Al­most a cen­tury ago, at World War I’s end, John May­nard Keynes of­fered a warn­ing that holds great rel­e­vance to­day. Then, as now, cred­i­tor coun­tries (mainly the US) were de­mand­ing that deeply in­debted coun­tries make good on their debts. Keynes knew that a tragedy was in the mak­ing.

“Will the dis­con­tented peo­ples of Europe be will­ing for a gen­er­a­tion to come so to or­der their lives that an ap­pre­cia­ble part of their daily pro­duce may be avail­able to meet a for­eign pay­ment?” he asked in The Eco­nomic Con­se­quences of the Peace. “In short, I do not be­lieve that any of these tributes will con­tinue to be paid, at the best, for more than a few years.”

Sev­eral Euro­pean coun­tries now seem con­tent to force Greece into an out­right de­fault and pro­voke its exit from the euro. They be­lieve that the fall­out can be con­tained with­out panic or con­ta­gion. That is typ­i­cal wish­ful think­ing among politi­cians. In­deed, it is the type of heed­less­ness that led US Trea­sury Sec­re­tary Hank Paul­son to let Lehman Broth­ers fail in Septem­ber 2008, os­ten­si­bly to teach the mar­ket a “les­son.” Some les­son; we are still dig­ging out from Paul­son’s mon­u­men­tal mis­take.

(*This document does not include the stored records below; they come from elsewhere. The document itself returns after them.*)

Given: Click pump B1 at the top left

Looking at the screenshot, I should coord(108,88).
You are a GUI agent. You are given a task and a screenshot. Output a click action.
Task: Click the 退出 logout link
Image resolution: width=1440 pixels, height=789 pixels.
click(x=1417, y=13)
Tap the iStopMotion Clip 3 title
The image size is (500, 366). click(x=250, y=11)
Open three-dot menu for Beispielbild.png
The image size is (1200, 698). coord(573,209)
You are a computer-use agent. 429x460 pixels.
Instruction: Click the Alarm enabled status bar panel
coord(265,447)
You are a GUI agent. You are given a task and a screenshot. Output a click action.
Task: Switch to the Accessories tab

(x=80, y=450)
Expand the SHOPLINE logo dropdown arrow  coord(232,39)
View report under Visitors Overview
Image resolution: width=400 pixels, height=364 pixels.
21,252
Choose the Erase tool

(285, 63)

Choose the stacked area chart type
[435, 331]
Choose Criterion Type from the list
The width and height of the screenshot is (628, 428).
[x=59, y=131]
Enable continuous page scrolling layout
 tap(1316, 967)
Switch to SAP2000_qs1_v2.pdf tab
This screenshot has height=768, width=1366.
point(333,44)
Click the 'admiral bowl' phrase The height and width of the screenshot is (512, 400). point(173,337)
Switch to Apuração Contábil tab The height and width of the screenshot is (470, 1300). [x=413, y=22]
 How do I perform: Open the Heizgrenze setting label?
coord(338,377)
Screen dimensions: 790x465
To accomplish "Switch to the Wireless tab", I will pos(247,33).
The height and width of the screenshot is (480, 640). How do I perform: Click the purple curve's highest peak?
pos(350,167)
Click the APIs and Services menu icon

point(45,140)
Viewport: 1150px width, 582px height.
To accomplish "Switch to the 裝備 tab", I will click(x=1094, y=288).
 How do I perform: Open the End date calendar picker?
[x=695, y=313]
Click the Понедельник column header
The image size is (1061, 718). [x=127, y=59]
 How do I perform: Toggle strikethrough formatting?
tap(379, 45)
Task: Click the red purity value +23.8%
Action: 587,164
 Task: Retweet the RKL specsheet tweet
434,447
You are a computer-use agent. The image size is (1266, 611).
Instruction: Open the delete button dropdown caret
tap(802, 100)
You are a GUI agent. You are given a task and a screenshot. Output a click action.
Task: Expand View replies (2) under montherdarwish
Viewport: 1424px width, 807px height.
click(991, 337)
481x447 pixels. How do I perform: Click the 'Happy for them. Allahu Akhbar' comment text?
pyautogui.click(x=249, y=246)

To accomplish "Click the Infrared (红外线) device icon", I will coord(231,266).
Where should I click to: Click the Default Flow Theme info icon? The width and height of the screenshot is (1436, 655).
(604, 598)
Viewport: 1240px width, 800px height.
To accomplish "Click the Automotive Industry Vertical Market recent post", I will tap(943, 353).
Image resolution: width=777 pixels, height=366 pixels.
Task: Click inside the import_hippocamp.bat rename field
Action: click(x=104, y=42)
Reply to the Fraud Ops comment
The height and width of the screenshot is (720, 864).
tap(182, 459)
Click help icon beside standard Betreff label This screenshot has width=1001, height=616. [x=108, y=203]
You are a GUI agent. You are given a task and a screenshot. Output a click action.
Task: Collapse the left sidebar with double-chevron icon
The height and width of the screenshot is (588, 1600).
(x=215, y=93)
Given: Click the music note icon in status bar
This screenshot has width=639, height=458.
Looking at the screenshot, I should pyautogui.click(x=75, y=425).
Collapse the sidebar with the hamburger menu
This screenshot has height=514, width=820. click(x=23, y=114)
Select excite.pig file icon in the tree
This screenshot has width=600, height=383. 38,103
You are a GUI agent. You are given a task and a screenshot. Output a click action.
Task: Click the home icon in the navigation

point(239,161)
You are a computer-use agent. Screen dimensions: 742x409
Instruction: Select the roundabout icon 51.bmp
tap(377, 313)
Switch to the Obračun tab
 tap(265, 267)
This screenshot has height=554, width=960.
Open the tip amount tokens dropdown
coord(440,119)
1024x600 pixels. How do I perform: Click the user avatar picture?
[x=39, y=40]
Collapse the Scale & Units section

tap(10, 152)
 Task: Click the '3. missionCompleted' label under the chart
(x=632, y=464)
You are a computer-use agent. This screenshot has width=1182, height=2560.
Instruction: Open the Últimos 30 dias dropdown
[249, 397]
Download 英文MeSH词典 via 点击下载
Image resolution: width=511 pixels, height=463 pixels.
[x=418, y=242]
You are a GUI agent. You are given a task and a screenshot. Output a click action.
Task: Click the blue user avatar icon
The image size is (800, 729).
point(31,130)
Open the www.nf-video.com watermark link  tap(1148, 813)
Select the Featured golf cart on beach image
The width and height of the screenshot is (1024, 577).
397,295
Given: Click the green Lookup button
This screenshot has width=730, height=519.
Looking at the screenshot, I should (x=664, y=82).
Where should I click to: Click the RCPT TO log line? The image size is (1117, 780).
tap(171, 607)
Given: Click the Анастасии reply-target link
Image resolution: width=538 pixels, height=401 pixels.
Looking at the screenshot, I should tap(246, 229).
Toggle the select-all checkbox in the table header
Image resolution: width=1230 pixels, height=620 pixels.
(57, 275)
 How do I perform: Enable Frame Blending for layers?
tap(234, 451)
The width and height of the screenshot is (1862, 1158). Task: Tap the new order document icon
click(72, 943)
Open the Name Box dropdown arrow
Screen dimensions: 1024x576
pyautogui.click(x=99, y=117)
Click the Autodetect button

Sim­i­larly, Keynes watched in hor­ror as eco­nomic pol­i­cy­mak­ers blun­dered re­peat­edly in the years fol­low­ing WWI, through the up­heavals of the 1920s, and into the Great De­pres­sion of the 1930s. In 1925, Keynes crit­i­cised the in­sou­ciance of those “who sit in the top tier of the ma­chine.” He ar­gued “that they are im­mensely rash in their re­gard­less­ness, in their vague op­ti­mism and com­fort­able belief that noth­ing re­ally se­ri­ous ever hap­pens. Nine times out of ten, noth­ing re­ally se­ri­ous does hap­pen – merely a lit­tle dis­tress to in­di­vid­u­als or to groups. But we run a risk of the tenth time…”

To­day, Greece’s Euro­pean cred­i­tors seem ready to aban­don their solemn pledges on the ir­re­vo­ca­bil­ity of the euro in or­der to in­sist on col­lect­ing some crumbs from the coun­try’s pen­sion­ers. Should they press their de­mands, forc­ing Greece to exit, the world will never again trust the euro’s longevity. At a min­i­mum, the eu­ro­zone’s weaker mem­bers will un­dergo in­creased mar­ket pres­sures. In the worst case, they will be hit by a new vi­cious cir­cle of panic and bank runs, also de­rail­ing the in­cip­i­ent Euro­pean re­cov­ery. With Rus­sia test­ing Europe’s re­solve to the east, the tim­ing of Europe’s gam­ble could not be worse.

The Greek gov­ern­ment is right to have drawn the line. It has a re­spon­si­bil­ity to its cit­i­zens. The real choice, af­ter all, lies not with Greece, but with Europe.